Auto-Encoding Variational Bayes

TL;DR

The paper addresses scalable, efficient inference in directed probabilistic models with continuous latent variables and intractable posteriors by introducing the Stochastic Gradient Variational Bayes (SGVB) estimator, enabled by a reparameterization of the variational bound. It then specializes to the Auto-Encoding VB (AEVB) framework, which learns a recognition model q_phi(z|x) to perform fast approximate posterior inference and learning, yielding the Variational Auto-Encoder when neural nets are used for encoders/decoders. The approach provides two estimator variants and demonstrates strong empirical results on MNIST and Frey Face, including favorable lower bounds and competitive marginal likelihood estimates, with scalable minibatch optimization.

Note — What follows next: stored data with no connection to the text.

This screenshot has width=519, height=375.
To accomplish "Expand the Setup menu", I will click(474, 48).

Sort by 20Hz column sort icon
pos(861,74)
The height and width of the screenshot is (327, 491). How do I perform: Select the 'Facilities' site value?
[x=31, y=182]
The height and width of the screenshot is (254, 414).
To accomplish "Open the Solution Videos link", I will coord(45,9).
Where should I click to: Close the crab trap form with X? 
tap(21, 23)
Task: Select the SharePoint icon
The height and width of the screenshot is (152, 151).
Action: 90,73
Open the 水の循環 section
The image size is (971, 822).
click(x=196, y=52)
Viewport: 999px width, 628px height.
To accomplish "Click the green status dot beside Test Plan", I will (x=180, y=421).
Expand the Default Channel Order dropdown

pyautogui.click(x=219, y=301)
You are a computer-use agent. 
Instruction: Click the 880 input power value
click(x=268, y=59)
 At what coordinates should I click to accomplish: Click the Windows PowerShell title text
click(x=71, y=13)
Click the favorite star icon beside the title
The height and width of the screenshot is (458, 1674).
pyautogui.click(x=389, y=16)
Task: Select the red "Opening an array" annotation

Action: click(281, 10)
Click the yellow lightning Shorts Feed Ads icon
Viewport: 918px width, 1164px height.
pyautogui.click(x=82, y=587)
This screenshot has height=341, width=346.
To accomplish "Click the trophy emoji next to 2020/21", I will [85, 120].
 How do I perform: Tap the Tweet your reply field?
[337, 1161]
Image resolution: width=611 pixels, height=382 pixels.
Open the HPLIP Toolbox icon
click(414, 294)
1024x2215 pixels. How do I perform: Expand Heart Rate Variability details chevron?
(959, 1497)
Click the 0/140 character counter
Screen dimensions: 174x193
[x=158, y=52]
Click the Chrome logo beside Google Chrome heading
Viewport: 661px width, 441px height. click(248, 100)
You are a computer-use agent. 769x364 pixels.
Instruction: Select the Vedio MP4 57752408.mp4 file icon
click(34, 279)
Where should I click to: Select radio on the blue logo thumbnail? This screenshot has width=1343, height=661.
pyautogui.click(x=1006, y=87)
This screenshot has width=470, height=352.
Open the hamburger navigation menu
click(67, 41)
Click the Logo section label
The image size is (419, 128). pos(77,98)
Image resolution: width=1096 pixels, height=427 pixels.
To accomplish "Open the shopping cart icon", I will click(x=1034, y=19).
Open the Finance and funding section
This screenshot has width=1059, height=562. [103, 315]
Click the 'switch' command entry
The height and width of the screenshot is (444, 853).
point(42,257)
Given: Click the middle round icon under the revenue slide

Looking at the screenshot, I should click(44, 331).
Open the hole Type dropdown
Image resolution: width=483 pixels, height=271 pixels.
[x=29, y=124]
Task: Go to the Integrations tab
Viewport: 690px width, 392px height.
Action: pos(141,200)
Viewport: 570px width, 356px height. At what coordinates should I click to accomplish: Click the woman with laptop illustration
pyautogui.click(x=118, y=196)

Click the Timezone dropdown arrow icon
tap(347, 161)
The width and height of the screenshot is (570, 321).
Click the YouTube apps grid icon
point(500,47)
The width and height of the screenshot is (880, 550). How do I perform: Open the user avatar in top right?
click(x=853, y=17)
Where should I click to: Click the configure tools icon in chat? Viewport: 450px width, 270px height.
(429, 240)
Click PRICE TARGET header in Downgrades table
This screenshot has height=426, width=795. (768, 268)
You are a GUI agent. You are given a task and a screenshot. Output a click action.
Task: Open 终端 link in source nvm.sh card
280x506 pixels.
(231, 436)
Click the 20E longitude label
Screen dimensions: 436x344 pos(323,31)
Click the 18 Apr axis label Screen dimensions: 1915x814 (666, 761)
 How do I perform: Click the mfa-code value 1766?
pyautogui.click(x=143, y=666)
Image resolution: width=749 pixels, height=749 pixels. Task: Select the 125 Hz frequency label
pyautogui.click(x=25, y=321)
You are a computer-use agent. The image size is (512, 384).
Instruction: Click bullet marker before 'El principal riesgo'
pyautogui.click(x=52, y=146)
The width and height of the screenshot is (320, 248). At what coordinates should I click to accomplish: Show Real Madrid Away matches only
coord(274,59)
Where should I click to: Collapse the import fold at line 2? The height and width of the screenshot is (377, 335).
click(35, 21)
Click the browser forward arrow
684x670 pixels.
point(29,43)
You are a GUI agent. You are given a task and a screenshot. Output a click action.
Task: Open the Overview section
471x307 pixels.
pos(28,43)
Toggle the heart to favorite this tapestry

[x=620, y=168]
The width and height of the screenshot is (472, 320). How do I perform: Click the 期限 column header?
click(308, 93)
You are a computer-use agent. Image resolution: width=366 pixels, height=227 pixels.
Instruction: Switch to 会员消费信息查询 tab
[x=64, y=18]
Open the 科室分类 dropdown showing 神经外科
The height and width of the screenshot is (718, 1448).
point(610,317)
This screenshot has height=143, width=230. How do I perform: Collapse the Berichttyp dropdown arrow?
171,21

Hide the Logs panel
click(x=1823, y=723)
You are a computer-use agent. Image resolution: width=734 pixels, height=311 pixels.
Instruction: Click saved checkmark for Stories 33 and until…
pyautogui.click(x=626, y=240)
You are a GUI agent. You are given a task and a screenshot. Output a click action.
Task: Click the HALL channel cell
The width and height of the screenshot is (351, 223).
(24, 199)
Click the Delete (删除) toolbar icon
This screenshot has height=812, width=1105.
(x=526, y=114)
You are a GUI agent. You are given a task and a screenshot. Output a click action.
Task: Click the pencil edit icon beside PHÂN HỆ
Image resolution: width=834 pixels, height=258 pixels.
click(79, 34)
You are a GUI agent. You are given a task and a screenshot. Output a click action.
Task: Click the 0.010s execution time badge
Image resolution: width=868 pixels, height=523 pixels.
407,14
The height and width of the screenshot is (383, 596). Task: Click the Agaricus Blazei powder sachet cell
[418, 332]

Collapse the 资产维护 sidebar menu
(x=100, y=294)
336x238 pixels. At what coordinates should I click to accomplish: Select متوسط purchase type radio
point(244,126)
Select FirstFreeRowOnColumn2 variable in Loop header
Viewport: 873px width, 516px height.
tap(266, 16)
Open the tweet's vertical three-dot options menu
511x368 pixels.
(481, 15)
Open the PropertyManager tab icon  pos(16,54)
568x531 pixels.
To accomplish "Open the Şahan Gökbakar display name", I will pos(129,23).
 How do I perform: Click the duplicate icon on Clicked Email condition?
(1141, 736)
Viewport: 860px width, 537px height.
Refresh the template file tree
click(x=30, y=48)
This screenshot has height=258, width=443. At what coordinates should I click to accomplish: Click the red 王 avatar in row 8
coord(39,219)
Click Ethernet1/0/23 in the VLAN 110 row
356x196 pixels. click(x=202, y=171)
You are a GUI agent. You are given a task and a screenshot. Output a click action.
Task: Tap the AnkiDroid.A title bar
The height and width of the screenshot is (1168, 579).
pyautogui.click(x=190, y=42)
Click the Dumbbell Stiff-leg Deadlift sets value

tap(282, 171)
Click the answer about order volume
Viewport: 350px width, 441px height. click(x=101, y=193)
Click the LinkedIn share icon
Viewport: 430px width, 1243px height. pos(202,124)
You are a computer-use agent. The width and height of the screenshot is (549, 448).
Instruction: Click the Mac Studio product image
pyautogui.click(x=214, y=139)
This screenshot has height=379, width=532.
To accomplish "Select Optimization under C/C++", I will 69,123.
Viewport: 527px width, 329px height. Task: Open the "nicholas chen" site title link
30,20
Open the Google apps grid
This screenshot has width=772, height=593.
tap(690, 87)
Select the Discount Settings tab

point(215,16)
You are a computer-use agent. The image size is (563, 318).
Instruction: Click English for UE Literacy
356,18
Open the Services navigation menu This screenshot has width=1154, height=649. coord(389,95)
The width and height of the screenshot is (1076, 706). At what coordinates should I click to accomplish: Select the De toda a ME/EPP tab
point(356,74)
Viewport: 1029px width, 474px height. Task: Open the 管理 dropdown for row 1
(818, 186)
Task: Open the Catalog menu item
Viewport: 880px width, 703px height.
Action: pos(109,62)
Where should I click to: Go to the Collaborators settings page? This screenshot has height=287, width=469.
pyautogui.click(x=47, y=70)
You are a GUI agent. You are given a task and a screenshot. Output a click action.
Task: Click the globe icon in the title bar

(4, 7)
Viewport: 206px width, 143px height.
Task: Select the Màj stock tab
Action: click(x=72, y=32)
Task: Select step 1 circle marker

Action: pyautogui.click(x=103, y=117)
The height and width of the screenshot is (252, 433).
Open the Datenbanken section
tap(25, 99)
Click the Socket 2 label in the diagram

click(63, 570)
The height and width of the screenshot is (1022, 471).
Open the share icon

Overall, SGVB/AEVB offer a general, efficient pathway to learning and inference for a broad class of continuous latent-variable models, with potential applications across representation learning and generative modeling.

Abstract

How can we perform efficient inference and learning in directed probabilistic models, in the presence of continuous latent variables with intractable posterior distributions, and large datasets? We introduce a stochastic variational inference and learning algorithm that scales to large datasets and, under some mild differentiability conditions, even works in the intractable case. Our contributions are two-fold. First, we show that a reparameterization of the variational lower bound yields a lower bound estimator that can be straightforwardly optimized using standard stochastic gradient methods. Second, we show that for i.i.d. datasets with continuous latent variables per datapoint, posterior inference can be made especially efficient by fitting an approximate inference model (also called a recognition model) to the intractable posterior using the proposed lower bound estimator. Theoretical advantages are reflected in experimental results.